When most people talk about the Bubonic Plague, they think of the Black Death. But there have been a few more instances of the Plague causing mass death in Europe, such as it wiping out up to half the population of the Byzantine Empire in the 500's, AD, and being linked to the plague that nearly wiped out the population of Athens when they were being sieged by Sparta during the Pellopenesian war. Why do you think it came so many times, and each and every time just vanished all of a sudden?

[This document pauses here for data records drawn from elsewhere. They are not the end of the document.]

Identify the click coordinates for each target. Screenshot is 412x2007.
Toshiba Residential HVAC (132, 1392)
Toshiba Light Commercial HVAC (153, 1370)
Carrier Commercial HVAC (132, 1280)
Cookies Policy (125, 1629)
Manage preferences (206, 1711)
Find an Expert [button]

Diseases mutate. They will find a way past vaccines and they never really disappear. If conditions are correct, ie lack of proper hygiene and medicine, obscure diseases surface that we'd assume are long gone. Tuberculosis is an example of this, which still flares up in 3rd world countries. The bubonic plague follows the same fate, and even appeared in India recently. You can never fully stamp out a disease. I'm assuming it vanishes so suddenly because everybody is dead and there is nobody else to infect as a result of it.
This is pretty much correct. I'd guess it vanishes quickly because of a mix of factors. Decreased population means decreased population density, this would make it harder for the disease to spread. Also, there are those who survived the disease, they're now immune to it, plus you have to factor in those who were immune from the get go.
Same symptoms. Must be same thing. Impossible to have originated from the amount of people living in enclosed area's or the literal shit building up in the streets. Or perhaps the total lack of sanitation in church holy water . In all three of the situations you sited there as a reason a disease to create itself amongst the filth of old society.